The taxation applied depends on the basis a person holds in the asset (to over simplify what "basis" is, it is what the person paid for the asset). Ralph paid $25,000 for the Bills he will not be taxed on the first $25,000 he gains from the Bills, thus there will be no double taxation with regard to that amount. Other owners, who have higher basis can plan differently. For instance if Jerry paid 500 million for the Cowboys, the first $500 million will no be subject to taxation. So yes, in some instances it can make sense to sell off ownership stakes- it doesnt in Ralph's situation.
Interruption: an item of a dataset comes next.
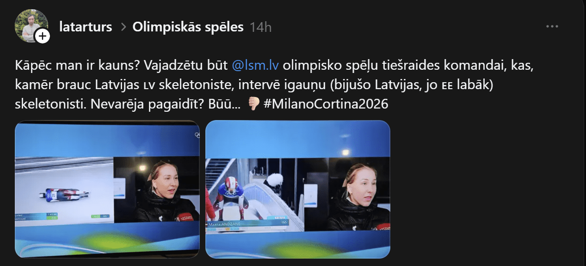This screenshot has width=586, height=266.
Task: Open the first photo with the sliding skeleton racer
Action: coord(107,189)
I think that people that have no experience with estate planning assume that there are a bunch of loopholes that make escaping tax easy. That is simply wrong. You are correct that an estate tax burden can be minimized by charitable giving. Ralph could do that, however the most likely way that is done is through a complete sale of the Team at death and a distribution of the proceeds to a charitable organization- so you theory is plausible in that regard. Assuming however that the tax plan Ralph has shared with us on numerous occasions is correct- no portion of the team will be sold until death.
As for your irrevocable trust statement- that all depends on what the trust is set up to do... some trust can avoid some types of taxation, but most likely another applies. If the trust benefits an individual or individuals it is a gift thus applying the gift tax- which is presently higher than the estate tax- meaning that the team would most likely be sold to raise the funds to pay the tax.
You simply are making statements you have no knowledge on so you should stop- you comment on Alzheimers makes that clear- if someone executes documents and they are not of sound mind those documents are not legally binding in this case with over a billion at stake that would lead to litigation, charges against his attorneys etc.